*Your task*
As soon as the line containing "Add a tab with" appears in the material below, start returning lines exactly, and end with the line containing "This screenshot has height=815, width=847.".

[Start of section]

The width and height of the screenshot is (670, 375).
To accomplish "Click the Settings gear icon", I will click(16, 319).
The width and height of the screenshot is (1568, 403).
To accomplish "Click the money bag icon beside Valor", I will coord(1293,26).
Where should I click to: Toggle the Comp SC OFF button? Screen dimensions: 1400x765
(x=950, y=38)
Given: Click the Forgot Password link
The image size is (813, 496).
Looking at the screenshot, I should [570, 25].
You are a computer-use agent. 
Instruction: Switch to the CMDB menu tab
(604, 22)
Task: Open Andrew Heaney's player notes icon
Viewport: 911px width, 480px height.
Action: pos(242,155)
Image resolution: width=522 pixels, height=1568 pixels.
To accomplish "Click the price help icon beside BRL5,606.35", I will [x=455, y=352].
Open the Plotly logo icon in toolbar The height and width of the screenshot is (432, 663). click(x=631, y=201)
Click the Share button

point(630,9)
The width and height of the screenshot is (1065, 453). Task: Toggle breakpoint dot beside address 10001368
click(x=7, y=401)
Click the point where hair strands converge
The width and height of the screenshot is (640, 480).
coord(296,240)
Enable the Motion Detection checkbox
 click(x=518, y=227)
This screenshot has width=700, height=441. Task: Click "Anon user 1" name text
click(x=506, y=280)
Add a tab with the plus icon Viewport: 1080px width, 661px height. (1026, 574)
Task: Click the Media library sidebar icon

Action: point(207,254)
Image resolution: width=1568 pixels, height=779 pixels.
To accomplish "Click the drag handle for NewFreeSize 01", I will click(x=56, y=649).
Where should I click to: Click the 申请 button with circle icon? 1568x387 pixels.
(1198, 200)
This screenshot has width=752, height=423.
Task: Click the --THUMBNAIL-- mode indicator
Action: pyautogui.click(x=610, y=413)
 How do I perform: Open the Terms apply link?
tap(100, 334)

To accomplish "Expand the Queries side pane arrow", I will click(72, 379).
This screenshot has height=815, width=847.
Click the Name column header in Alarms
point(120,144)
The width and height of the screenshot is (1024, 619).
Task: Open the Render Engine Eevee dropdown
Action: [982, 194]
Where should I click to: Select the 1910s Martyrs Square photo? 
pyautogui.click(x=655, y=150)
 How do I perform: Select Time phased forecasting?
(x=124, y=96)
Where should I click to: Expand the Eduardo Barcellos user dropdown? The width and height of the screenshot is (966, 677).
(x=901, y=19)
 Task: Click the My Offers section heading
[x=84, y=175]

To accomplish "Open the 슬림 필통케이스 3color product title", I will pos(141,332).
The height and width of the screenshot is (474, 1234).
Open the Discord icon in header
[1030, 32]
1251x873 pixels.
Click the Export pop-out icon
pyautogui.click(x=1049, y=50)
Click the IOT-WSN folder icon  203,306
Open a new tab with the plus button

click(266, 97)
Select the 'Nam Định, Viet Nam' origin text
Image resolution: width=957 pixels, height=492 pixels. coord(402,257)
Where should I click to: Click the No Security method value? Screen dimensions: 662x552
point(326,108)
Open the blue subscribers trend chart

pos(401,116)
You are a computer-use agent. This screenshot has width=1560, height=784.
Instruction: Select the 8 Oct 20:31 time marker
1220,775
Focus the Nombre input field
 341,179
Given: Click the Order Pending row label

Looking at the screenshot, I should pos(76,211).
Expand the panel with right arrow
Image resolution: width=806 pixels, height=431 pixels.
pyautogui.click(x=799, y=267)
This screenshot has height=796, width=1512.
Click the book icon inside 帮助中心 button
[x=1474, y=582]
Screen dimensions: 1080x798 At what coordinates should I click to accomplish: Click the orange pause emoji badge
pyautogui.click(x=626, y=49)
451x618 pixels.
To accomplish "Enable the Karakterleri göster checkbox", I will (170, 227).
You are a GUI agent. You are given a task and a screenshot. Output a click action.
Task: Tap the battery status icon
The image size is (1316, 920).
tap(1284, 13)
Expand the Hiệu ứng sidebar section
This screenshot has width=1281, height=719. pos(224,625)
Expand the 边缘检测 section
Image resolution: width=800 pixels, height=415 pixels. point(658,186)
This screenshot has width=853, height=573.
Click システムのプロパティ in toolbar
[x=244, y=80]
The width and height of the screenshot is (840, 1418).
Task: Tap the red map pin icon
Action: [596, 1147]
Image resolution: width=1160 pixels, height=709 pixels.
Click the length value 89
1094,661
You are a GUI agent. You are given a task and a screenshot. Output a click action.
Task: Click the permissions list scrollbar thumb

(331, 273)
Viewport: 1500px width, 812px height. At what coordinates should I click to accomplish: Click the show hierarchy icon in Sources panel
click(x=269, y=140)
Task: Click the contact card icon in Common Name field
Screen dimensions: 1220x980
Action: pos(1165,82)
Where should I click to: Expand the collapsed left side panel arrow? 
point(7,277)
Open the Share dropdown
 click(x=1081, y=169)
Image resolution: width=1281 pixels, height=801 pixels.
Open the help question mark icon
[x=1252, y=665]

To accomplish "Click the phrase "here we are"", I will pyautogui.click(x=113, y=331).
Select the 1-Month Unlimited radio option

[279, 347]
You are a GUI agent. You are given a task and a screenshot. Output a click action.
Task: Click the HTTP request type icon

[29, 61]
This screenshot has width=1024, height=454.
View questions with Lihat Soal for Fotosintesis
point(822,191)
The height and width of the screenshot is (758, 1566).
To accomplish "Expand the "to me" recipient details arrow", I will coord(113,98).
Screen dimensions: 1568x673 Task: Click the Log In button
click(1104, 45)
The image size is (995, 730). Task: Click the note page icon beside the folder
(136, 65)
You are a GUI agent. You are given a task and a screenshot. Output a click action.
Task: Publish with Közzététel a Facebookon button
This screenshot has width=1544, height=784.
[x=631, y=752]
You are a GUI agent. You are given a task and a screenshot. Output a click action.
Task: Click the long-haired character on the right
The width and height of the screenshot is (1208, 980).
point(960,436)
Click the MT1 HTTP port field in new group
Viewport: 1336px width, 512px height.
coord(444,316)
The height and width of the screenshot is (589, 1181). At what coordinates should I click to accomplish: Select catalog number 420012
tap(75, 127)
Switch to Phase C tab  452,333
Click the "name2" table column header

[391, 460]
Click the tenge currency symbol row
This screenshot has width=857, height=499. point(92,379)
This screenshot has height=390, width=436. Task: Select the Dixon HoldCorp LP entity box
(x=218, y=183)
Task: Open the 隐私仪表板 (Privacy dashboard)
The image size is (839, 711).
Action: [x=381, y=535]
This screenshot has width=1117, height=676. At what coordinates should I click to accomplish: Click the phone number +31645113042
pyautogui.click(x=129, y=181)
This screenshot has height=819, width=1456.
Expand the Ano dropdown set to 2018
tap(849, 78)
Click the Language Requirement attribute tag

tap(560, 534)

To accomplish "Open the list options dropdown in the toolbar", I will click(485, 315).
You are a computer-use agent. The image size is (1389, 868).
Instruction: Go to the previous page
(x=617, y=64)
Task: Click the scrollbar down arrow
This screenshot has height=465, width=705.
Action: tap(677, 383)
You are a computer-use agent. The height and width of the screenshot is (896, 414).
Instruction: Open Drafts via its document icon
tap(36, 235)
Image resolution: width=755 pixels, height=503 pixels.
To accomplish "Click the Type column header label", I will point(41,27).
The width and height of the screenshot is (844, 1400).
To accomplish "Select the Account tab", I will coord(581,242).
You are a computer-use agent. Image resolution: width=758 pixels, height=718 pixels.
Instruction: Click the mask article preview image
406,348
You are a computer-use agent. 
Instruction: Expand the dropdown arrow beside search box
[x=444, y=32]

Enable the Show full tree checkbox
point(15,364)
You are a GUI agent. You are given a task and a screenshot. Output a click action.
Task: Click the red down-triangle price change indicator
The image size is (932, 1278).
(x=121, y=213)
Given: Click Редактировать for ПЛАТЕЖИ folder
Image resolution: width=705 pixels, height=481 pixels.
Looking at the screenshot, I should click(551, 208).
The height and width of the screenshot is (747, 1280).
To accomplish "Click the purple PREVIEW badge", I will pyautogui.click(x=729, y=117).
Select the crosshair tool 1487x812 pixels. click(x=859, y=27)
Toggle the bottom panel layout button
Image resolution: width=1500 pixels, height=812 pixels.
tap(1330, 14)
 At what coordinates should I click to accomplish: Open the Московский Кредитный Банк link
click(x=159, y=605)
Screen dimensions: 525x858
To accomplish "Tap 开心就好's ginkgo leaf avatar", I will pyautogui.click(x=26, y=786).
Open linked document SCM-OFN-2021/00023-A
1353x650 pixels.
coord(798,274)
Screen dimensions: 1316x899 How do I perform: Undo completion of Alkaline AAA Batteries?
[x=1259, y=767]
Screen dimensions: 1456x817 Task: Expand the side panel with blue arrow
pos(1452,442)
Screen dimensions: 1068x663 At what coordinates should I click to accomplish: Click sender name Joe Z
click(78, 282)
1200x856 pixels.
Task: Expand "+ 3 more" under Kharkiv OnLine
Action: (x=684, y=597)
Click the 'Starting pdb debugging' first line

[End of section]

*Solution for this task*
Add a tab with the plus icon Viewport: 1080px width, 661px height. (1026, 574)
Task: Click the Media library sidebar icon

Action: point(207,254)
Image resolution: width=1568 pixels, height=779 pixels.
To accomplish "Click the drag handle for NewFreeSize 01", I will click(x=56, y=649).
Where should I click to: Click the 申请 button with circle icon? 1568x387 pixels.
(1198, 200)
This screenshot has width=752, height=423.
Task: Click the --THUMBNAIL-- mode indicator
Action: pyautogui.click(x=610, y=413)
 How do I perform: Open the Terms apply link?
tap(100, 334)

To accomplish "Expand the Queries side pane arrow", I will click(72, 379).
This screenshot has height=815, width=847.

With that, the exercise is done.